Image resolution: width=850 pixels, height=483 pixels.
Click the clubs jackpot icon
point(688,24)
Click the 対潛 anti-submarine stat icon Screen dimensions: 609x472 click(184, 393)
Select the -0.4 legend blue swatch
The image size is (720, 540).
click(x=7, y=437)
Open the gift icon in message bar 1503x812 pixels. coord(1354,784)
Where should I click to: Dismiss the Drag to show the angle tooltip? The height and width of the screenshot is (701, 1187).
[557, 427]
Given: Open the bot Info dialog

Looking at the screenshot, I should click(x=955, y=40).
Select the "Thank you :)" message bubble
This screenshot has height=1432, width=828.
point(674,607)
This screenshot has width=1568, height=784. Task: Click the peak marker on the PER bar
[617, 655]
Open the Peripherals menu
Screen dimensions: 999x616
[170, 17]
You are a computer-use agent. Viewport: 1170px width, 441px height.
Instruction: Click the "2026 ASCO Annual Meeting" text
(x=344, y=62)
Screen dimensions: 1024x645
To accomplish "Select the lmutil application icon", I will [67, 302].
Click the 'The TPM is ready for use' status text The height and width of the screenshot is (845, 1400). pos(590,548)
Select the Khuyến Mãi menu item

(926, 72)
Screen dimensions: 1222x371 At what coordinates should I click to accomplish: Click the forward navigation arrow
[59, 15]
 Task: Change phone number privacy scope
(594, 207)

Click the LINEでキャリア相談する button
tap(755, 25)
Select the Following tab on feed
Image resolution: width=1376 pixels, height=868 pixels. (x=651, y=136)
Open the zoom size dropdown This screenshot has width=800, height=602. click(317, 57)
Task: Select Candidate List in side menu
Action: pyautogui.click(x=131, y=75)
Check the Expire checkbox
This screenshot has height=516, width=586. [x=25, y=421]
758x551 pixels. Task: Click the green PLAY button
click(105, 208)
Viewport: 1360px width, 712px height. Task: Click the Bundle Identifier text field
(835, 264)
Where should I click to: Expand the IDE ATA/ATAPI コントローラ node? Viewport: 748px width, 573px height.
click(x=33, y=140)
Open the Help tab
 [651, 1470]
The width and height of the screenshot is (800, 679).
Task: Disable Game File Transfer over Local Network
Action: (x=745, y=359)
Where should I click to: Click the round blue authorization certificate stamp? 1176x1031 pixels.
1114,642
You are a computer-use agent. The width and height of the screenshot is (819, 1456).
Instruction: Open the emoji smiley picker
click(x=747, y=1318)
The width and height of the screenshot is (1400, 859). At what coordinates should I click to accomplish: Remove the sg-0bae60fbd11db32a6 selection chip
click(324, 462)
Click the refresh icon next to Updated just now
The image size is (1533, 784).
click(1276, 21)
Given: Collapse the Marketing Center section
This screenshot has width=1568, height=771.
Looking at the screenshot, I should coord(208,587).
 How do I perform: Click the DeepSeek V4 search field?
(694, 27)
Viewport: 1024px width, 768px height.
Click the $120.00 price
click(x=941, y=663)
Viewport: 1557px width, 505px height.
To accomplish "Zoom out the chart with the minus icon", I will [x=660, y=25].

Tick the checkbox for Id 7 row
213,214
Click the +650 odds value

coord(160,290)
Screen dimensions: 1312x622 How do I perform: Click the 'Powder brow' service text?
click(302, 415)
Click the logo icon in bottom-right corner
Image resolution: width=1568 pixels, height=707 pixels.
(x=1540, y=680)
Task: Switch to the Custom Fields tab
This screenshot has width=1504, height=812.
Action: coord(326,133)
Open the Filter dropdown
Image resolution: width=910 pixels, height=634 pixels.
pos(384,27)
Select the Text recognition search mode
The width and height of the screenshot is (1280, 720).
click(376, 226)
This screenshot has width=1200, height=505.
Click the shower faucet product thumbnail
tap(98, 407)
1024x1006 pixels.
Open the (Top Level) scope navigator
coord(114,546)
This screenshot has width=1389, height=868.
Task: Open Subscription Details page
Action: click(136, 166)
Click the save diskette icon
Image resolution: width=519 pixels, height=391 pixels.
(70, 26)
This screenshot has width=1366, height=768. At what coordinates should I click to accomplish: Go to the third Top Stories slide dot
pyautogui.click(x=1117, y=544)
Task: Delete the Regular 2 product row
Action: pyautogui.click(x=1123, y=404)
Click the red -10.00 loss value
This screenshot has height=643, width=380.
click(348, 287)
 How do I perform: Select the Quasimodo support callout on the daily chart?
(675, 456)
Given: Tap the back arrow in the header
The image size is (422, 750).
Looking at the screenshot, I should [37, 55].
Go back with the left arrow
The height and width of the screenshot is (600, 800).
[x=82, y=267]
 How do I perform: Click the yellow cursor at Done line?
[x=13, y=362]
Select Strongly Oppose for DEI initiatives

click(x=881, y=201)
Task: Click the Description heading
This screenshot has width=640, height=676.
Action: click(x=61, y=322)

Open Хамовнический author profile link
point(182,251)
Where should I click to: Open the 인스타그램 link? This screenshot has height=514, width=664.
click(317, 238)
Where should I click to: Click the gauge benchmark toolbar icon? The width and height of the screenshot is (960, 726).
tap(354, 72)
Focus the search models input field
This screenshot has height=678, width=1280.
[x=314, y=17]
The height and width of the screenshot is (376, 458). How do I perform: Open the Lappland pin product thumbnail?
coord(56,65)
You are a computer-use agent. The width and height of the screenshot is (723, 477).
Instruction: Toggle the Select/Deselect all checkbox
* * * * *
What you return must be the lines above that run from the line with "Open the Filter dropdown" to the line with "Given: Tap the back arrow in the header", inclusive, each copied exactly.

● **YOUR RESPONSE**:
Open the Filter dropdown
Image resolution: width=910 pixels, height=634 pixels.
pos(384,27)
Select the Text recognition search mode
The width and height of the screenshot is (1280, 720).
click(376, 226)
This screenshot has width=1200, height=505.
Click the shower faucet product thumbnail
tap(98, 407)
1024x1006 pixels.
Open the (Top Level) scope navigator
coord(114,546)
This screenshot has width=1389, height=868.
Task: Open Subscription Details page
Action: click(136, 166)
Click the save diskette icon
Image resolution: width=519 pixels, height=391 pixels.
(70, 26)
This screenshot has width=1366, height=768. At what coordinates should I click to accomplish: Go to the third Top Stories slide dot
pyautogui.click(x=1117, y=544)
Task: Delete the Regular 2 product row
Action: pyautogui.click(x=1123, y=404)
Click the red -10.00 loss value
This screenshot has height=643, width=380.
click(348, 287)
 How do I perform: Select the Quasimodo support callout on the daily chart?
(675, 456)
Given: Tap the back arrow in the header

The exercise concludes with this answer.